StackEngine, a platform for Docker apps, announced it has raised $1 million in seed funding from Silverton Partners and LiveOak Venture Partners.
The Austin-based startup is still testing its products privately and plans to make it publicly available later this year.
“Developers are rapidly adopting Docker’s new approach and, in turn, organizations are desperately seeking tools and best practices to help them quickly and simply launch Docker-developed products and services,” according to a news release. “All of this has created an operations bottleneck, which StackEngine is aggressively attacking.”
Bob Quillin and Eric Anderson, formerly of CopperEgg, Hyper9 and VMware, founded the company.

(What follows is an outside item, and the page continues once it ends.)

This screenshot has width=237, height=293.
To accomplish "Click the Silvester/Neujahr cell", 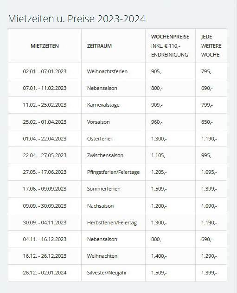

“We deeply believe that automation is the answer to an emergent problem in Docker and container technologies,” StackEngine CEO and Co-founder Bob Quillin said in a news statement. “We also believe a new and radically different approach is needed. Containerization instantly shifts the problem up the stack. StackEngine bridges that gap and gives enterprises the ability to deliver product faster, deploy more frequently, operate more reliably and run wherever is most optimal.”
StackEngine’s software management tools are needed, he said.

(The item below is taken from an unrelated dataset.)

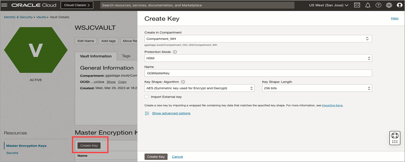This screenshot has width=405, height=162.
Task: Click the Cancel link
Action: pyautogui.click(x=177, y=157)
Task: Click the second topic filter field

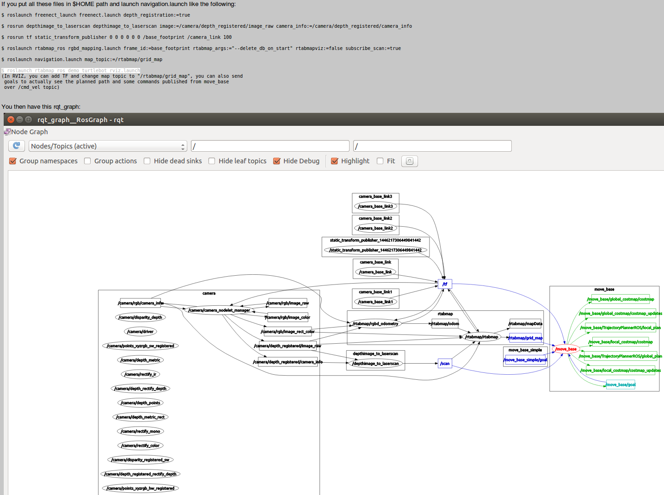Action: click(432, 146)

“We believe that StackEngine has identified a key pain point with a compelling new technology,” Kip McClanahan, Partner, Silverton Partners, said in a news release. “StackEngine is entering this emerging market at its flash point. While Docker looks to be the heir apparent to VMware, it lacks the requisite operations management and automation tools to break into the enterprise. That’s why we bet on the experience of the StackEngine team to lead the way forward.”